2023年の5月に東都電鉄新宿駅を出た車内で銃による無差別殺人事件が起きた。
2人の男子学生と1人の女性が犠牲となり、他にも4人の怪我人がでた。
真里奈はその事件で右腕を撃たれて怪我をし、告白をするつもりだった山王寺蓮を失った。
『好き…だよ…ずっと見てた』
「好き…私も…ずっと見てた」
それが最期に交わした言葉。
始まりの筈だった言葉は終わりの言葉になった。
終われない。
こんな形で終われるわけがない。
事件が起きないように事件の原因を解決するために時間を遡った。
巡り。
巡り。
そして、悪夢のような負の螺旋はまだ続いてる。
2004年の6月。
無差別事件を起こした中島絢斗の家に強盗に入り両親を殺して事件の原因を作った林小次郎。

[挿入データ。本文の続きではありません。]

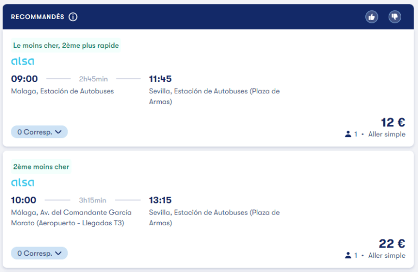Click passenger icon beside 22 € price
Screen dimensions: 418x272
(348, 255)
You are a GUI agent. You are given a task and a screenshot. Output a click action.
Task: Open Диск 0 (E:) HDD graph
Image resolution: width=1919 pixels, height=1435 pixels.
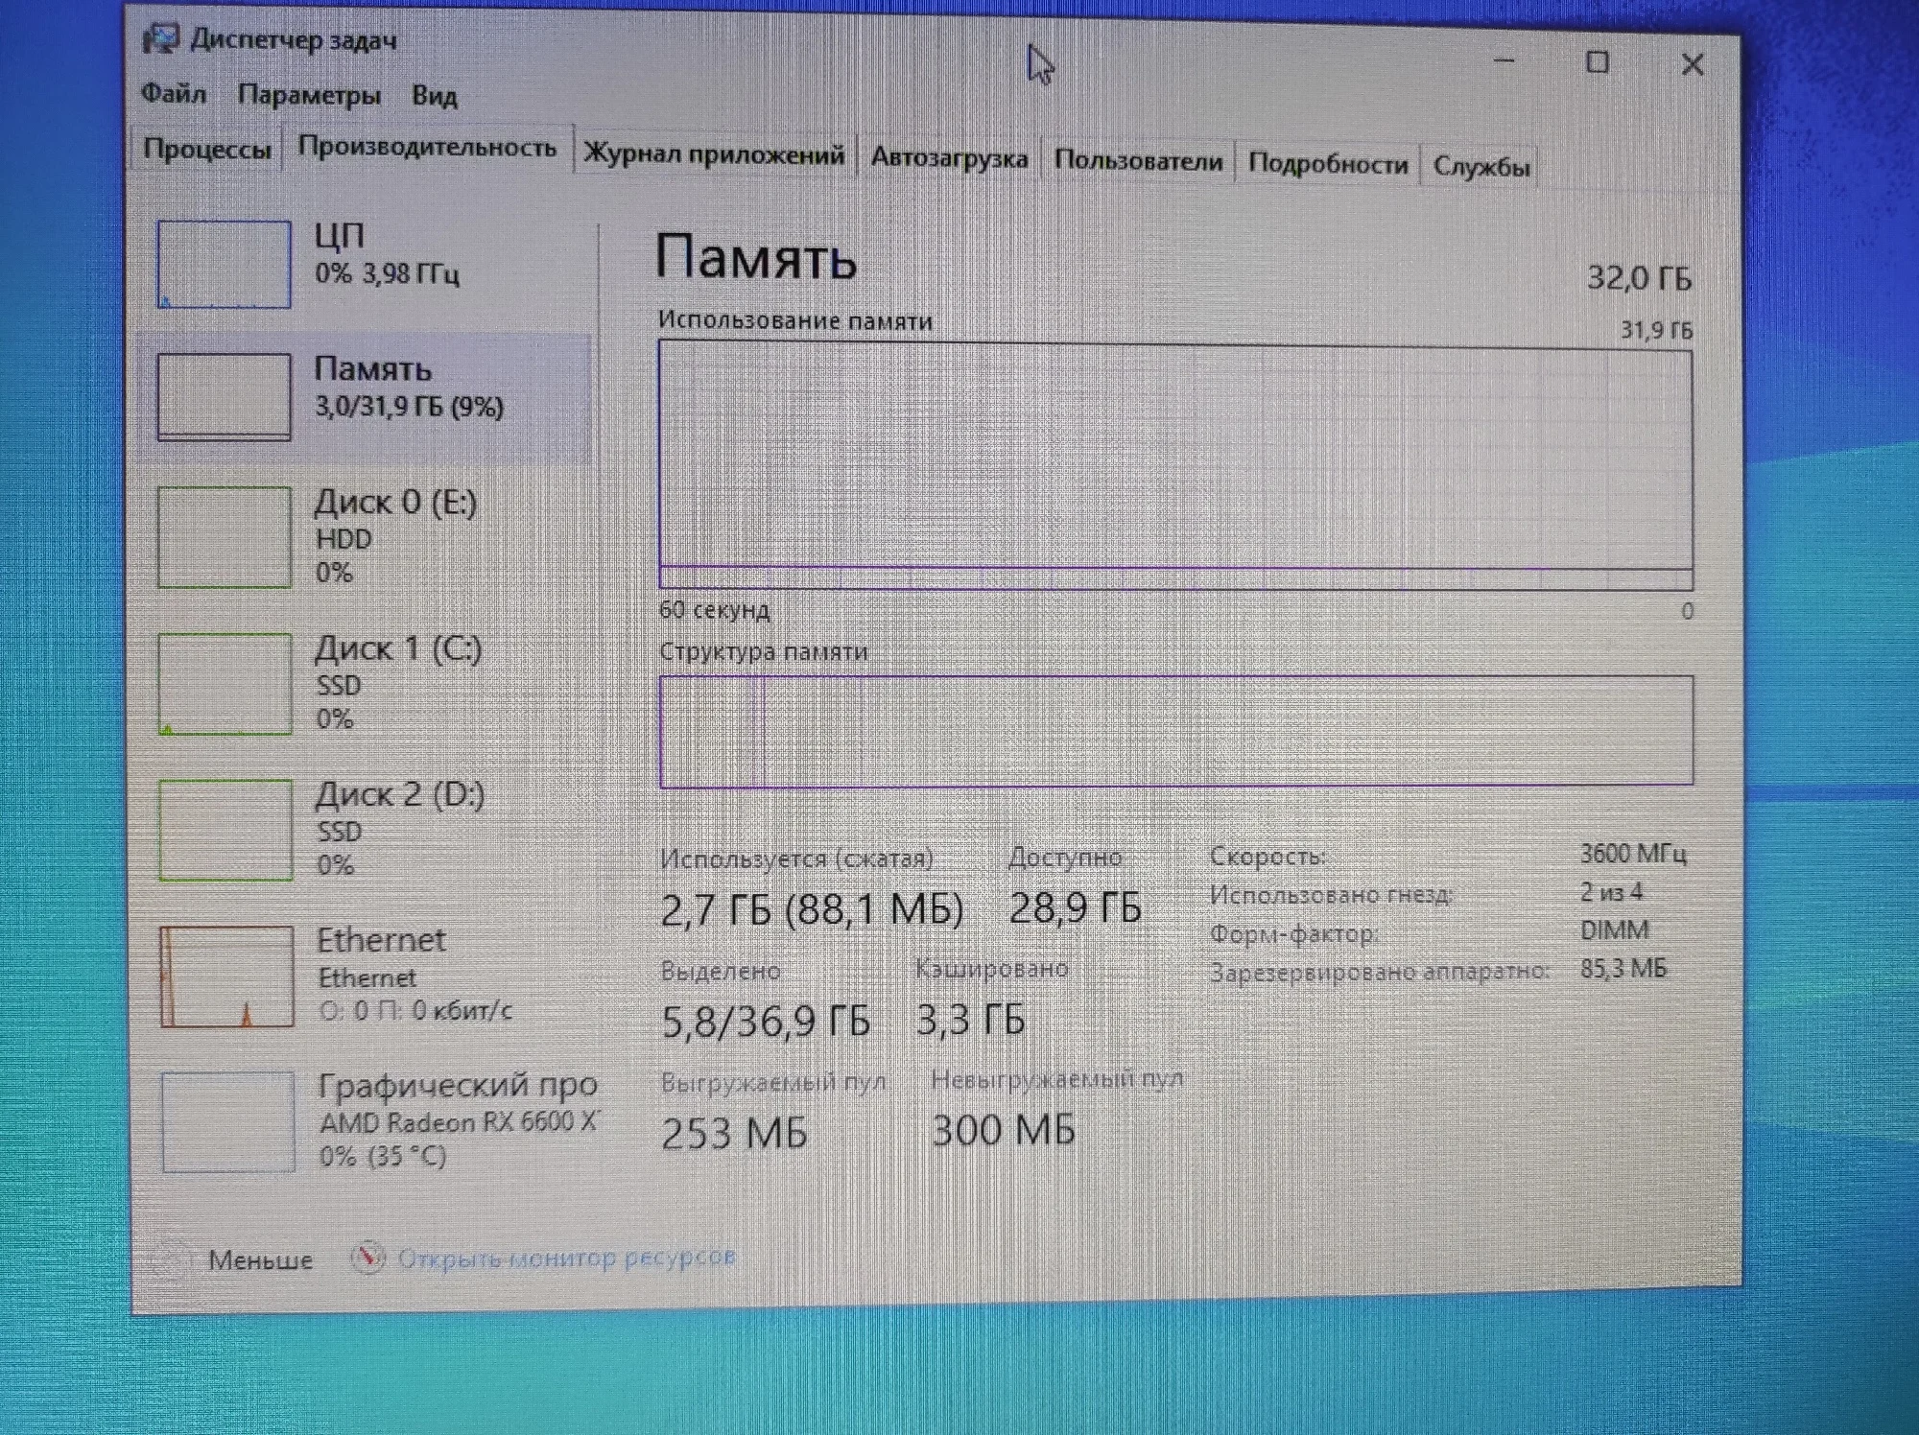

彼を強盗へと向かわせた彼の息子である林一馬のひき逃げ事件。
真里奈と仁はひき逃げ事件の犯人である伊藤杏奈が事故を起こさないように彼女と元々結婚するつもりで事情があって別れ事故後に彼女と結婚し、筈木一郎の父となる筈木樹の元を訪ねて彼女の窮状を話して仲を取り持った。
筈木一郎は別れた後もずっと彼女を愛していた。
伊藤杏奈も彼をずっと愛していた。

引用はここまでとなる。